Hiles recalled Rupp saying something to the effect, “I told Harry (Lancaster), we’re going to have to give that West boy a diploma to get rid of him.”
West and West Virginia played in three straight UKIT events. West Virginia beat Kentucky in 1958 (West’s sophomore season) and 1960. UK won in 1959.
“I don’t believe the Mountaineers were ever invited back to the UKIT,” Hiles wrote in an email.
Actually, after West had gone on to the Los Angeles Lakers to begin a Hall of Fame NBA career, West Virginia played in the UKIT in 1962 and 1964. West Virginia had the good manners to lose to Kentucky both times.
Hiles, 70, is a retired journalist who worked for two newspapers in Tennessee: The Tennessean and the Dyersburg State Gazette. He is a Transylvania graduate (1967) and a lifelong UK fan. He retired to Lexington in 2007.
The late Bill Keightley was UK basketball’s longtime equipment manager and father confessor for players. Apparently, he also has a coaching tree.
Among the former UK student managers who worked for Keightley, at least three became head coaches: Frank Vogel with the Indiana Pacers, Dan McHale at Eastern Kentucky and Chris Briggs at Georgetown College.
Then there’s longtime high school coach Jeff Morrow.
Of course, McHale paid tribute to Keightley by having longtime UK Man Friday Van Florence accompany him to the court Wednesday night.
Ryan Lemond, the game-show host for UK’s halftime entertainment, went to the UCLA game. Kentucky lost.
That continued a pattern. Lemond, who doesn’t attend many away games, also went to North Carolina and Kansas the last time Kentucky played there. UK lost both times.
Now, for the good news: Lemond does not plan to travel to any more UK road games this season.
Then again, Ryan Lemond does not necessarily have to be at Kentucky games to get his “work” done.
ESPN proved that Wednesday when announcers Bob Picozzi and Kara Lawson called the UK-Eastern Kentucky game from the network’s Bristol, Conn., studios. The game was on ESPN2.
ESPN calls this arrangement “Remote Integration games,” or “Remi” for short.
“Remote Integration setup allows ESPN to continue to innovate, and to reinvest in resources to make our overall productions bigger and better,” spokesperson Rachel Siegal wrote in an email. “It is also a way to try new things and evolve our technology.”
Announcers will be on site for the rest of UK’s games televised by an ESPN channel this season, she said.

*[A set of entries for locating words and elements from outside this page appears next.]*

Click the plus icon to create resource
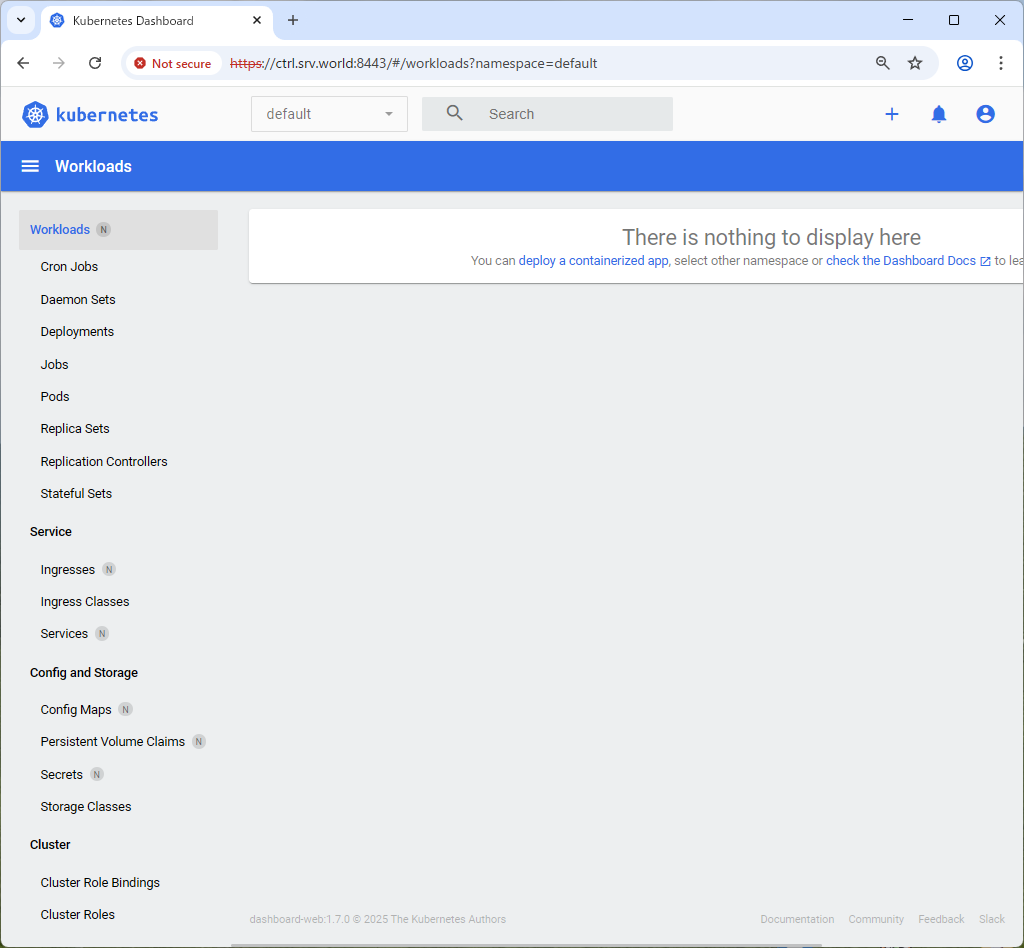This screenshot has height=948, width=1024. [891, 114]
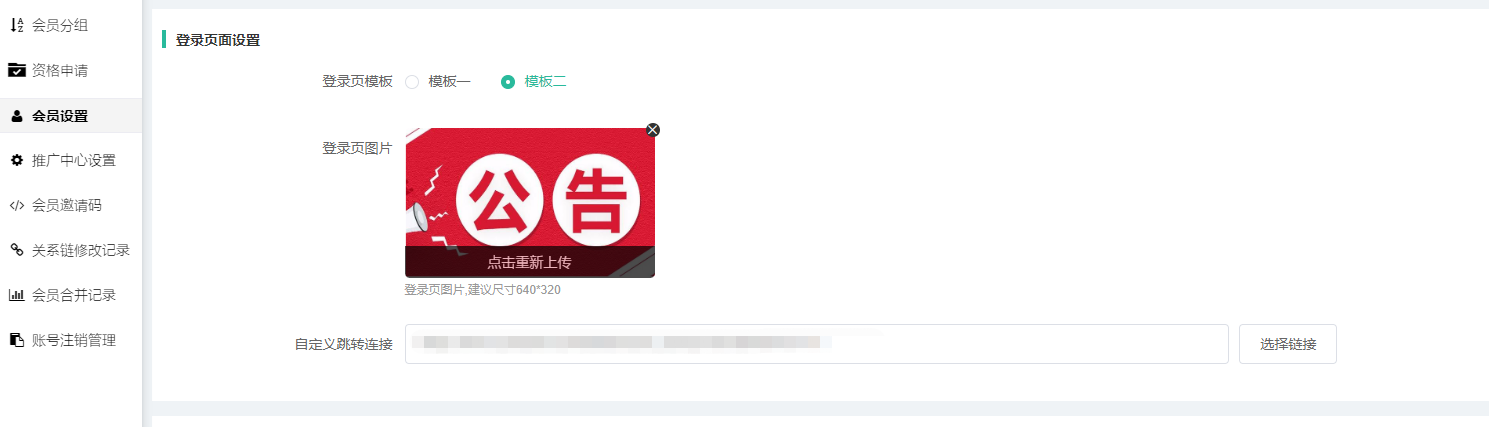
Task: Click the 选择链接 button
Action: (x=1288, y=344)
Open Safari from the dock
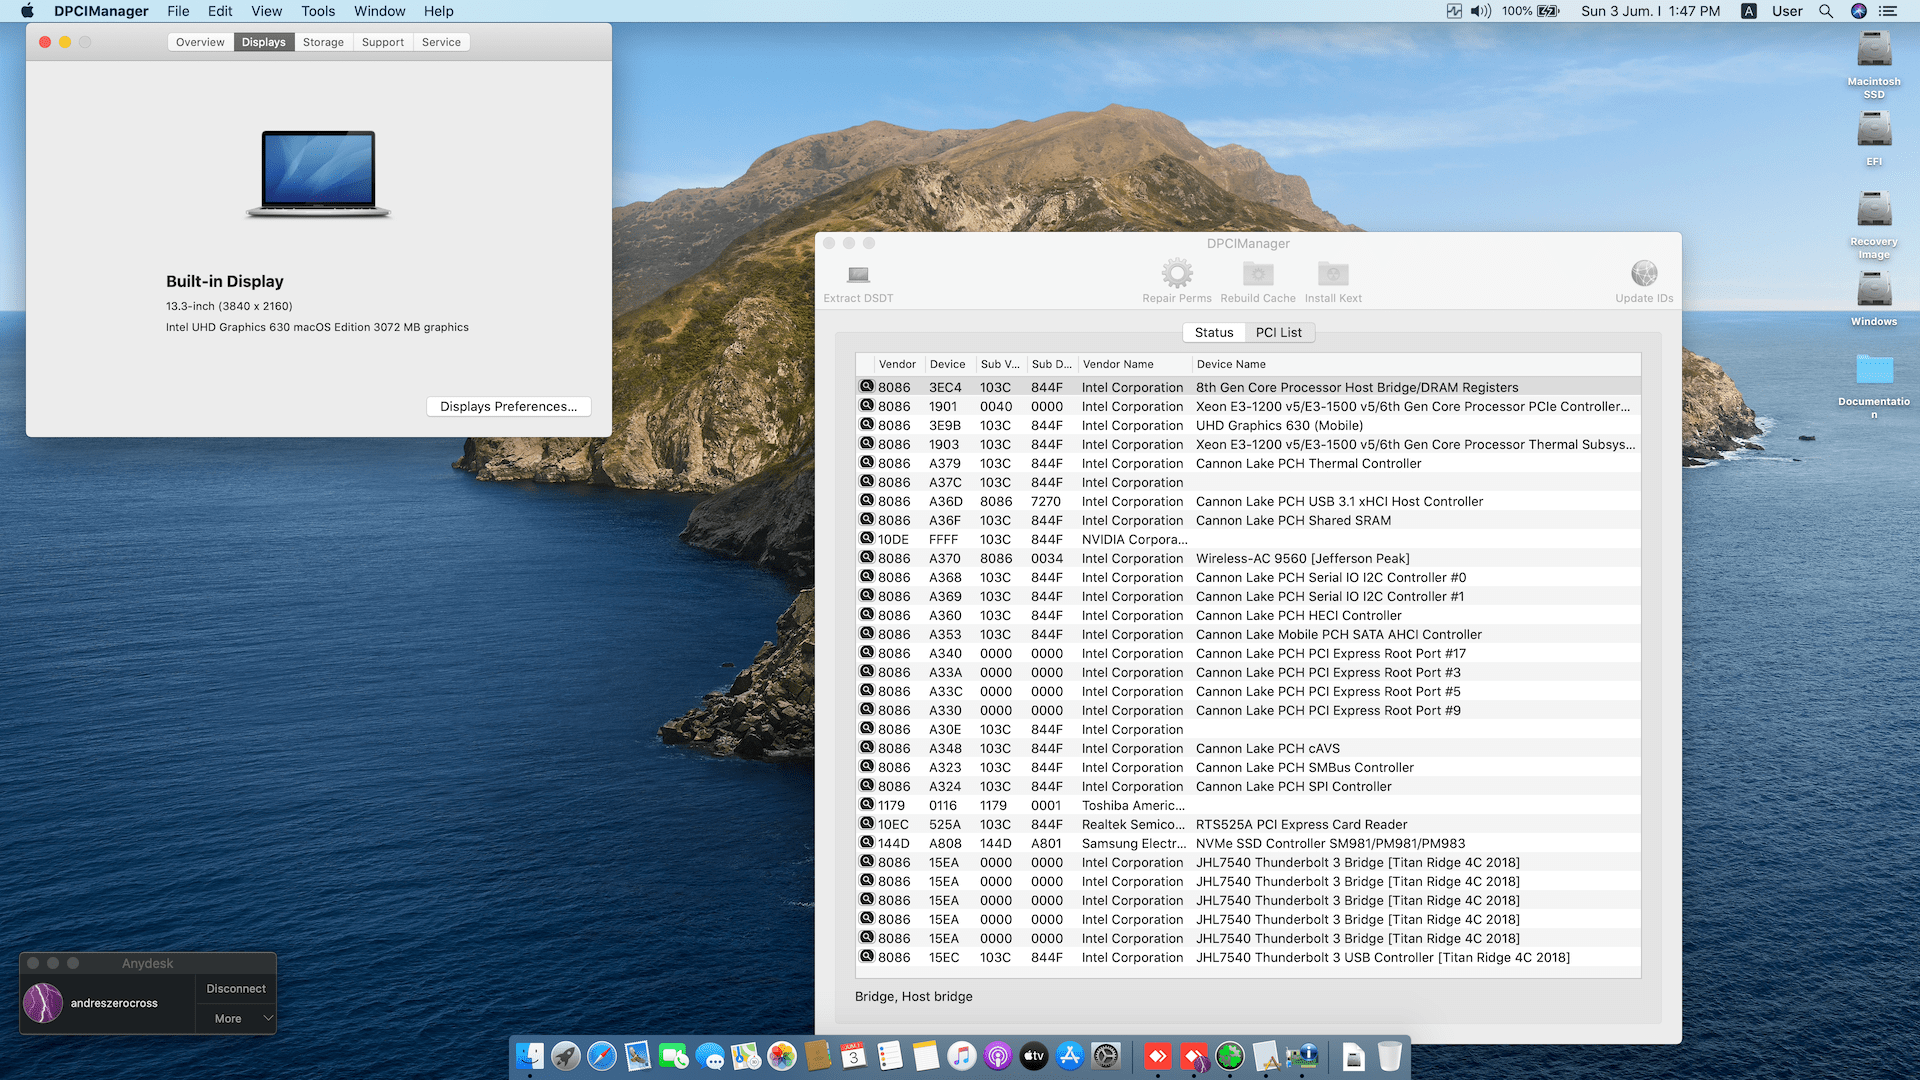This screenshot has width=1920, height=1080. click(x=601, y=1056)
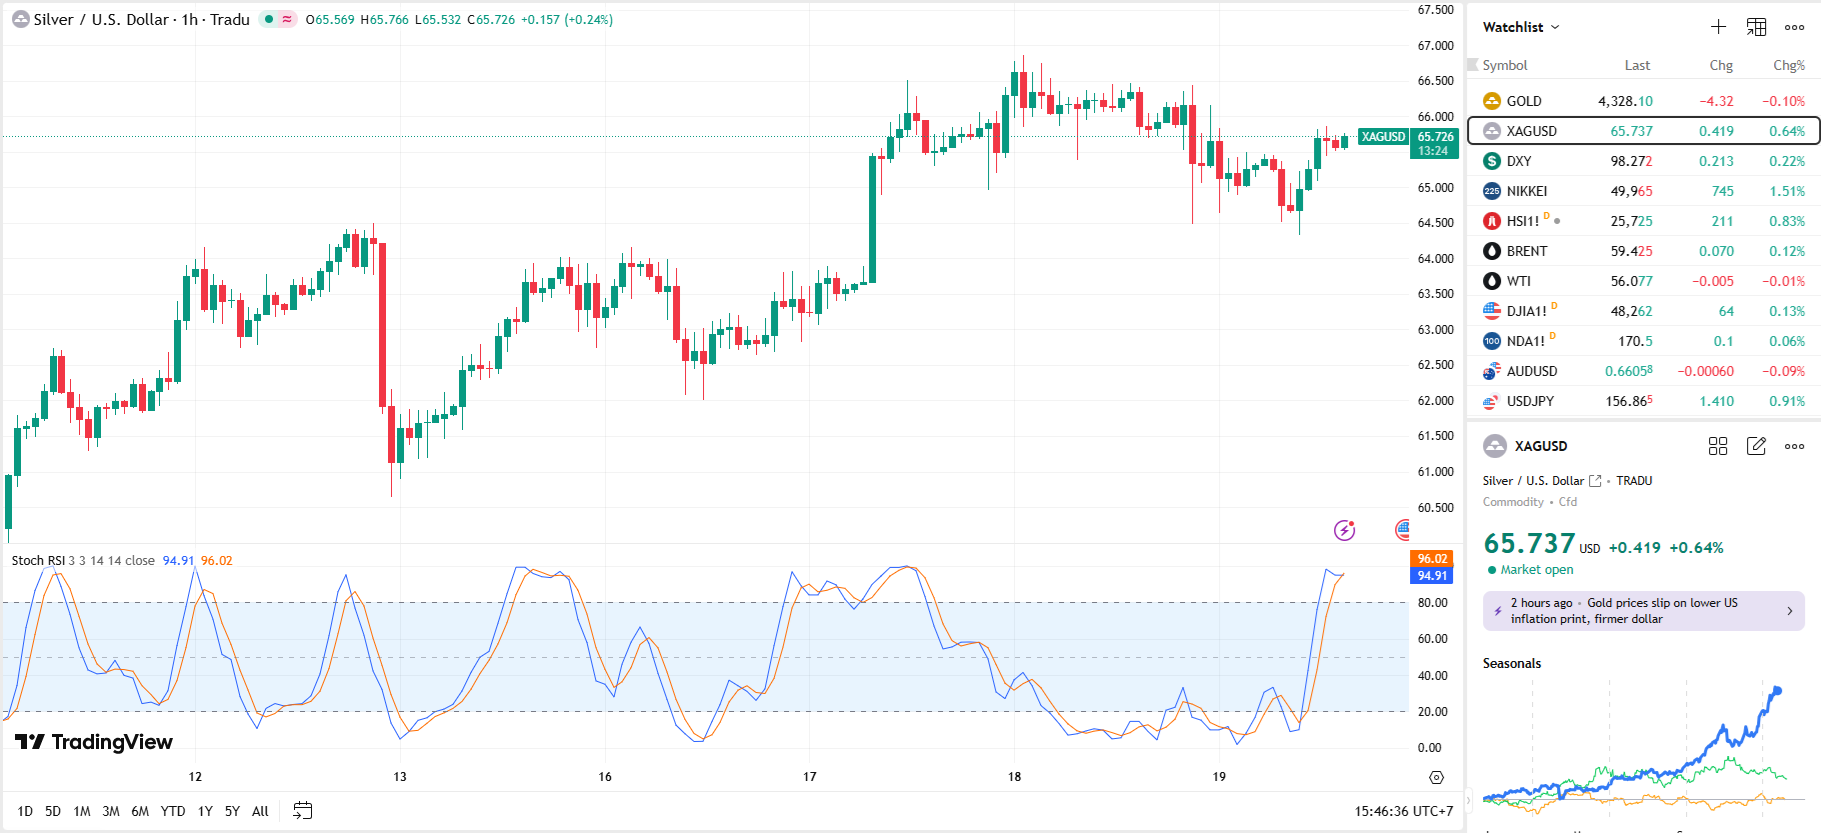The image size is (1821, 833).
Task: Open watchlist advanced view icon
Action: [x=1756, y=27]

To Kelenna Azubuike. He turns 32 on Wednesday. …To Cameron Mills. He turned 40 on Thursday. … To Allen Edwards. He turns 40 on Wednesday. … To Deron Feldhaus. He turns 47 on Wednesday. … To Thad Jaracz. He turns 69 on Tuesday. … To Jan van Breda Kolff. The former Vanderbilt coach turns 64 on Wednesday. … To Mike Anderson. The Arkansas coach turned 56 on Saturday. … To Adam Chiles. He turns 33 on Wednesday. … To Matthew Mitchell. UK’s women’s basketball coach turns 45 on Wednesday.